Avevo pressappoco 19 anni e frequentavo il primo anno dell'università, quando ricevetti la telefonata della fidanzata di un amico fraterno. Risposi col vivavoce perché odio avere le mani ingombere e preferivo scarabocchiare gli appunti di Storia delle Istituzioni Politiche. Luisa comincia a raccontarmi che la notte precedente mi aveva sognato, e che non era la prima volta. Vinto l'imbarazzo mi confessò che quando le succedeva si svegliava bagnata. Mi parlò di fantasie fatte di cioccolata e nutella, delle mie labbra che non riusciva a guardare per il pudore di non arrossire davanti al suo ragazzo. La mia voce, dal vivo e al telefono era la cosa che la turbava più di tutto, però, le parole ben scandite ma sussurrate erano per lei un veleno dolce che dalle orecchie scendeva giù per il suo corpo e si condensava tra le sue gambe. Ero imbarazzato. Le sue confessioni si facevano sempre più ardite e si accompagnavano a qualche sospiro che mi fece intuire che durante la telefonata anche lei avesse le mani impegnate da qualche altra parte (io restavo a scarabocchiare!). Quando la conversazione s'interruppe avevo una voglia di sesso che solo tanta cioccolata avrebbe sedato. Appena entrai in cucina ebbi un soprassalto.

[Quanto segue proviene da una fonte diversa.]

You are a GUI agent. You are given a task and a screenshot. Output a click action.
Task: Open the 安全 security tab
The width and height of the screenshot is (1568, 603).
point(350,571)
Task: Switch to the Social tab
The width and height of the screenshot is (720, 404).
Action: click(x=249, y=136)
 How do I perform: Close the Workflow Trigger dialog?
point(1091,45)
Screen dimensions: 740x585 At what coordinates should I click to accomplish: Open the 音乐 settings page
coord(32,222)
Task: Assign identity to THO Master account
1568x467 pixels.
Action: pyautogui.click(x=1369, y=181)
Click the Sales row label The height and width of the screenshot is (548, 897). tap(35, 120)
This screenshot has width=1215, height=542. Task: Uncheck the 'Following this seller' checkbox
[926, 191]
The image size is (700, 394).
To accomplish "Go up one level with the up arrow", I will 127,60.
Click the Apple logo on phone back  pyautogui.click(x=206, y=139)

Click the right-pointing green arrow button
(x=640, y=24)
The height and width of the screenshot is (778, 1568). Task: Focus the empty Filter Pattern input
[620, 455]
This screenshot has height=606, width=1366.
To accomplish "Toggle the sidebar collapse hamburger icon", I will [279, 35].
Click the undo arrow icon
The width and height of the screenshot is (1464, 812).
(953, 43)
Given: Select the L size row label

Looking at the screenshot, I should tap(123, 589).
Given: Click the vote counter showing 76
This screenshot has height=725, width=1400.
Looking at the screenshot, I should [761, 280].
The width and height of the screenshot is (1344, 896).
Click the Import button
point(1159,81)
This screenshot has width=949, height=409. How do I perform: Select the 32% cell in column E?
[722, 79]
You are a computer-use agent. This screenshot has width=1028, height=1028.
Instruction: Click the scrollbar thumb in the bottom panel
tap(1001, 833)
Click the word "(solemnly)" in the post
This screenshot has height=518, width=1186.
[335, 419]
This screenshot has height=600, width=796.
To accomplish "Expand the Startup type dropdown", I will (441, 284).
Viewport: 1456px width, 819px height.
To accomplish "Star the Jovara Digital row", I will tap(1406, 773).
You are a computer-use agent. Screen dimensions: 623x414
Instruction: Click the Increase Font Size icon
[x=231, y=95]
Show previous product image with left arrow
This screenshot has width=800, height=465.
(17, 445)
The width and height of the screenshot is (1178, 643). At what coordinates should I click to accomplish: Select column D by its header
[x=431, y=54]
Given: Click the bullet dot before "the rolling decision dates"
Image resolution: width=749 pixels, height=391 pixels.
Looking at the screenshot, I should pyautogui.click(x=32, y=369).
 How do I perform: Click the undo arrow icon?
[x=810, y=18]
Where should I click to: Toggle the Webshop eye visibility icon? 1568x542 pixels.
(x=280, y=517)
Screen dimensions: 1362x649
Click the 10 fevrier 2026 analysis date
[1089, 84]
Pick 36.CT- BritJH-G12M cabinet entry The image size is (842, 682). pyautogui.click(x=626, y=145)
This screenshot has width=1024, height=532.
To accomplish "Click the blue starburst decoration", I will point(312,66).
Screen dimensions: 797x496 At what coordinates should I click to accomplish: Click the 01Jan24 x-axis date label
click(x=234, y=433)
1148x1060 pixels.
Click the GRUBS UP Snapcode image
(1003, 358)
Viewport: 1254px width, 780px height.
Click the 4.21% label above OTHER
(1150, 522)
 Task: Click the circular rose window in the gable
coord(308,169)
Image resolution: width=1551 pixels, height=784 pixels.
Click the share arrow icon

Mia madre silenziosamente seduta aveva sentito tutta la discussione e commentò: «Complimenti, belle amiche che hai!». Sorrisi più soddisfatto che imbarazzato e presa una barretta di cioccolato amaro scivolai via senza più toccare l'argomento.
Oggi a otto anni di distanza so che diversi dei miei rapporti a distanza sono stati tenuti impiedi dall'erotismo che la mia voce sprigiona, confesso di non sapere nemmeno perché. Cado in una certa forma di imbarazzo quando qualche ragazza dei call-center mi fa un complimento...

ops scusate devo andare, mi suona il telefono! (sulla mia scrivania ce ne sono 5!)